There’s also a real difference between “is this a ranking factor” and “does neglecting this create risk.” HTTP sites in 2026 face compounding non-ranking costs: browser warning labels that erode click-through and trust the moment a user lands, incompatibility with newer web APIs and features that increasingly assume a secure context, and the general perception among users and potential linking sites that an HTTP-only presence is neglected or outdated. None of that is a ranking signal in the algorithmic sense, but it can indirectly suppress the organic performance an established site would otherwise achieve, not because Google penalizes the protocol, but because the downstream user behavior (bounce rate, trust, willingness to link) responds to the insecure-connection warning regardless of what the ranking algorithm does with it directly.

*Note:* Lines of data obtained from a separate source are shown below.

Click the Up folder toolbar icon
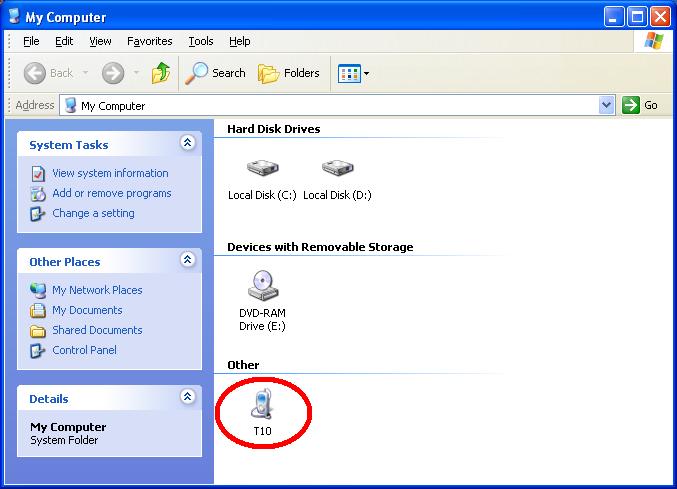Screen dimensions: 677x489 coord(161,73)

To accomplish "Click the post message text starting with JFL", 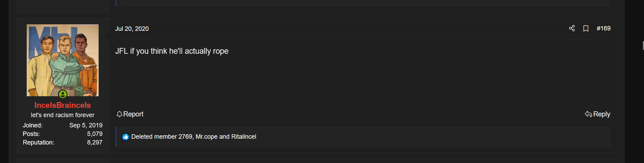I will tap(172, 51).
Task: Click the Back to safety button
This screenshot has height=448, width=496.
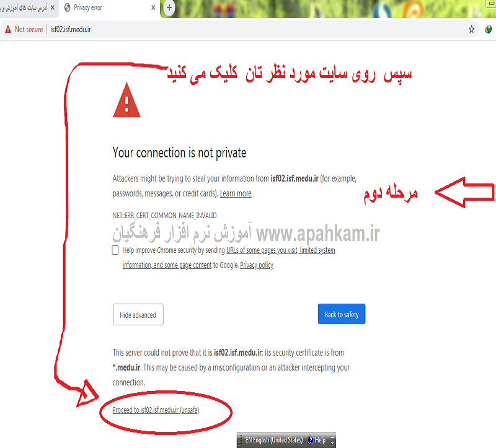Action: pyautogui.click(x=342, y=314)
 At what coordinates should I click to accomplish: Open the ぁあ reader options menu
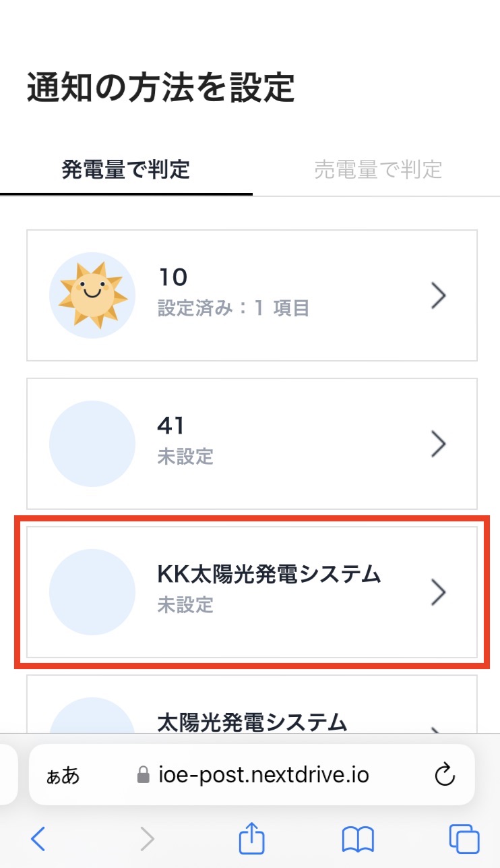[x=63, y=776]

A worked example of misallocated priority
Suppose an established regional retailer, still on HTTP in 2026 for legacy reasons, has a leadership team debating whether to fund an HTTPS migration project or a content-and-link initiative targeting its weakest product categories, with budget for only one this quarter. If the team frames the HTTPS migration as “worth doing because it will boost our rankings,” they’re likely to walk away disappointed: rankings for competitive terms are unlikely to move meaningfully, because every serious competitor in the category has already been on HTTPS for years, so the migration closes a gap against competitors rather than opening an advantage over them.

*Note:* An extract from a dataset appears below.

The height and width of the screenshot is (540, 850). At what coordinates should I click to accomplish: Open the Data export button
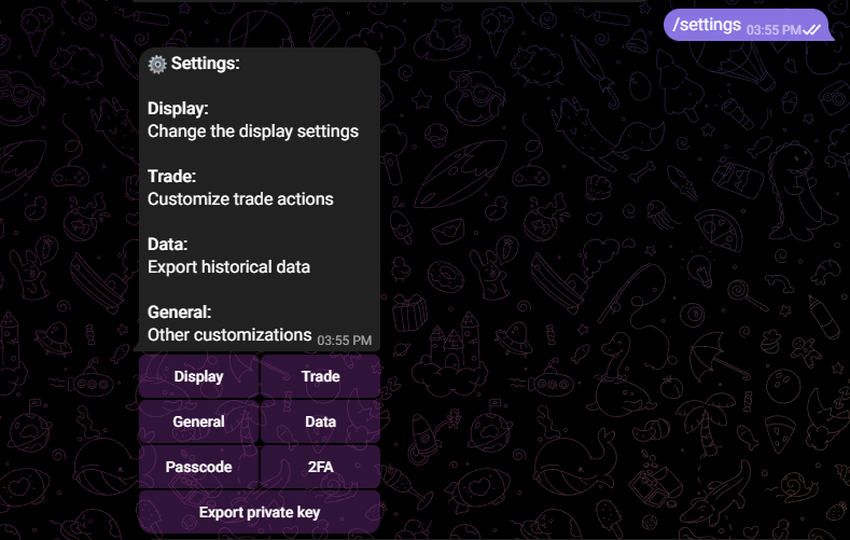tap(320, 422)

The more accurate framing values the same migration for a different reason entirely: eliminating the browser “not secure” warning that’s plausibly suppressing conversion and trust on every page with a form, and unlocking modern browser APIs the site currently can’t use. Meanwhile, the content-and-link initiative targeting weak product categories is where the actual ranking movement is realistically going to come from. Funding both eventually makes sense, but treating the HTTPS project as the ranking lever and deprioritizing content work on that basis would be prioritizing based on a mechanism Google described as lightweight from 2014 onward, not on where the evidence says ranking movement actually comes from.
Practical implication for an established site
If a legacy site somehow remains on HTTP, migrating is still worth doing, but the business case should be framed around security, user trust, browser-warning avoidance, and access to modern web functionality, not organic ranking improvement. An established site deciding where to allocate limited SEO resources should treat HTTPS migration (if not already done) as necessary table-stakes maintenance to complete once and move past, not as an ongoing lever to pull. The actual ranking-moving work for an established site remains where Google’s own signal-weighting has consistently pointed: content quality and depth, genuine topical authority, and a backlink profile that reflects real earned relevance. Prioritizing an HTTPS migration project over a content or link initiative, on the theory that it will move rankings more, misreads what Google has said about the signal’s weight from the very first announcement onward.